The real problem with trying to come off an addiction on the street may be the same reason Nate doesn’t really make eye contact. The same reason he can’t physically relax, even in a safe place. From a homeless perspective, when you’re out there, people erase you, to the point where “you have to make noises to be seen on the street,” Ed says. “If you’ve got the moxie to be pissed off, that happens, but after a while, you get so used to it that [other people] don’t exist. The outside world doesn’t exist. It’s like a blur around you. I don’t see other people, they don’t see me. You get numb to it all.” Ed explains, “Once you get there [on the street], no matter how you got there, it’s a downward spiral. And unless you take the steps necessary to be – to be vulnerable enough to let someone help you, you can’t get out.”

Ed feels he knows what it takes to be able to get out “but I only know it in retrospect.” What is this miraculous secret to stopping an inevitable downward trajectory? Few studies have been done on people who’ve successfully left homelessness and substance abuse. Life situations are so unstable, and the combined stigma of homelessness and drug use is so intense, finding those people for a research study would be challenging.
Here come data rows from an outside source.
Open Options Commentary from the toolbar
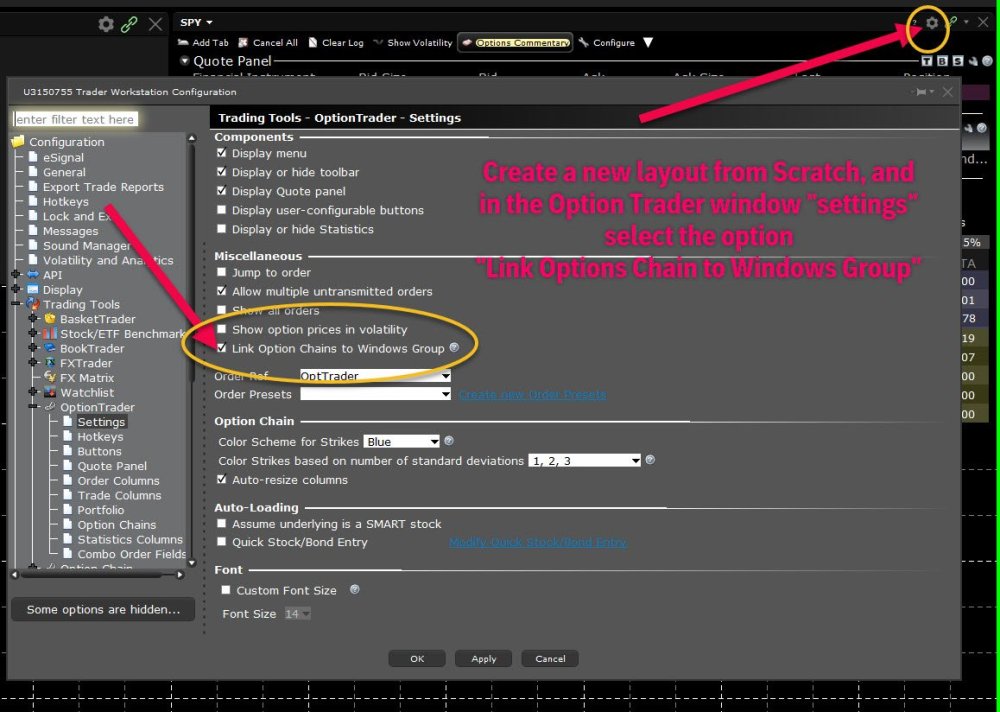The width and height of the screenshot is (1000, 712). coord(515,43)
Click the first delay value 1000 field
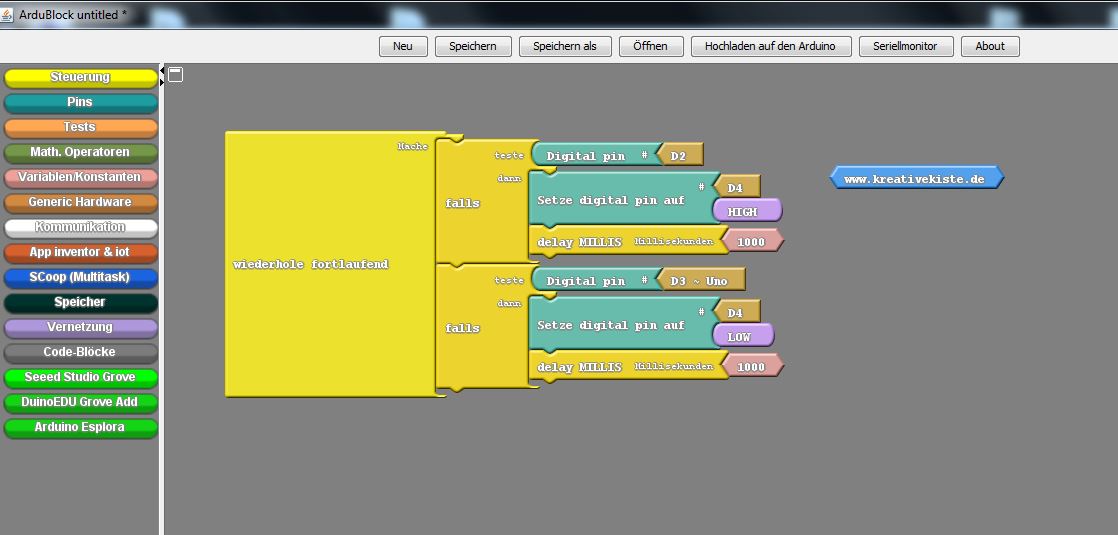 pyautogui.click(x=750, y=242)
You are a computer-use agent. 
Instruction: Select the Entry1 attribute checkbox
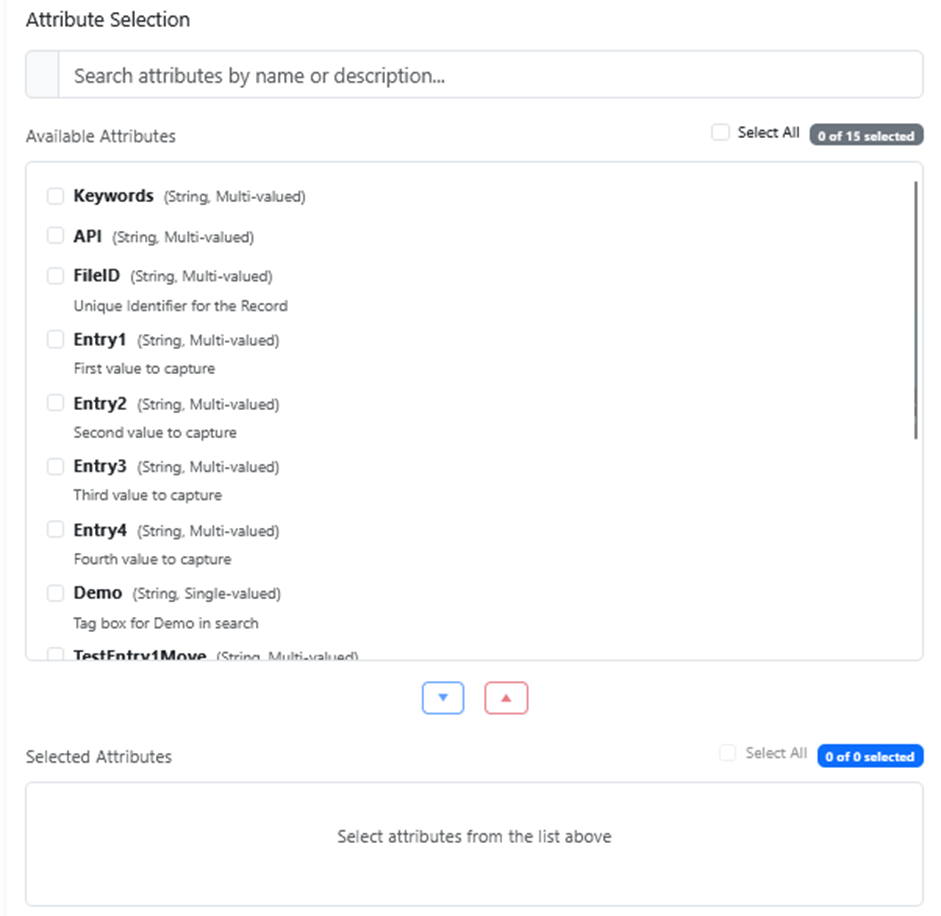[x=56, y=339]
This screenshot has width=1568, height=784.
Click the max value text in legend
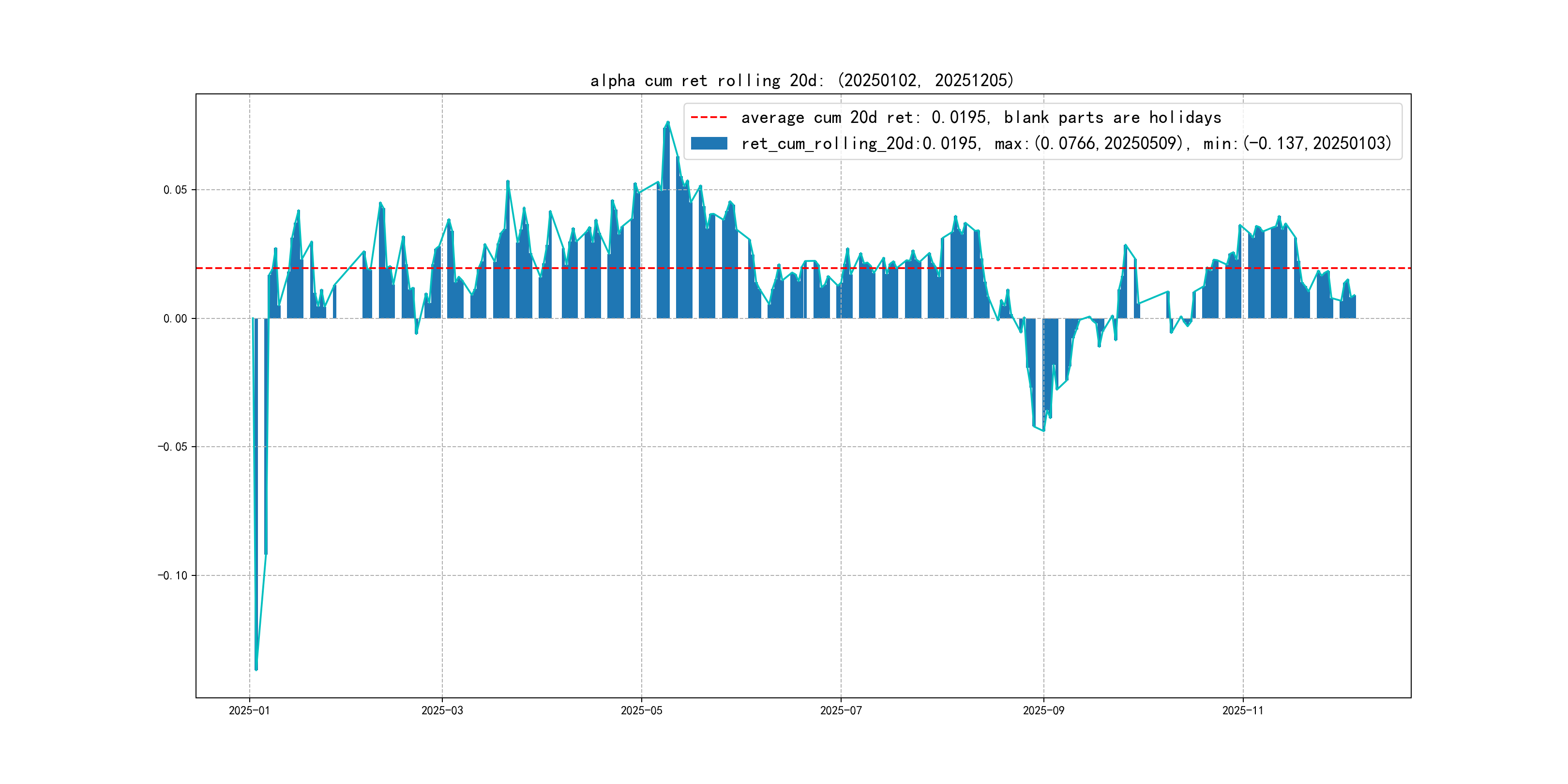coord(1089,144)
But what Ed reports, and what the one study from Canada found, another study of homeless youth in Ohio found, and what is anecdotally said among those who work in the field all coincide. Ed tells the powerful story of how, during a prolonged hospitalization, one VA nurse made a real connection with him and talked him into changing. “Villages, community, that is the way out. It’s the only way out. When I got to the point where people didn’t want anything from me, not money, not drugs, not anything except me as a person…that’s when, through a series of lucky steps, I was able to get out.” To Ed, the only key to success lies in making a real human connection with someone “outside.” The Ohio study goes so far as to say that making such a connection with a service provider may be more important that addressing mental illness, substance abuse, or sexual abuse issues. The answer may be as powerful, as simple, and as impossible, as that.

Because how in heaven’s name does anyone create that kind of connection with a person who is struggling and addicted and frantic and traumatized on the street? How do you break through the pressure of a life spent dying out in the open? How do you reach through the “blur” of being erased?

A win-win

I attended needle exchange sites one evening and another afternoon for this story. These programs, while doing good – both for themselves and others – offer dignity and compassion to people that the world, in general, no longer sees or acknowledges. Needle exchange may be saving all of us whopping amounts of money through “cost-effective” years-of-life-saved and (literally) 500 overdoses reversed here in San Francisco and untold numbers of HIV and hep C infections prevented. Each one of those numbers is a dot on a map of our neighborhoods, many of them concentrated dark red like so much spilled blood in the Tenderloin.

Those numbers are important, and vital achievements from needle exchange. But the folding tables, the needle supplies, the little cookies that a staffer bought with his own money to put on a paper plate to share – those are just trappings. It is the kindness, the eye contact, the genuine concern, and the quiet acceptance of wherever one person may be in their struggle, those are the priceless offerings that are given each week. As Melissa, the site leader, said, “We don’t push people, but they know we’re here if they reach a point where they want help.” Each of these gestures and acts of respect and kindness is like a fragile thread of a spider’s web – individually soft and tenuous. But over time they weave a strong pattern for the people who come, a pattern of hope and belief, connection, self-worth and dignity. It may be that no one walks proudly into needle exchange. But they sure leave with their head held higher. They have done something good for themselves, and good for our community, all while being seen, as Ed would say. And that, truly, is the magic of needle exchange.

It is rare to find such a win-win the world of homelessness and death.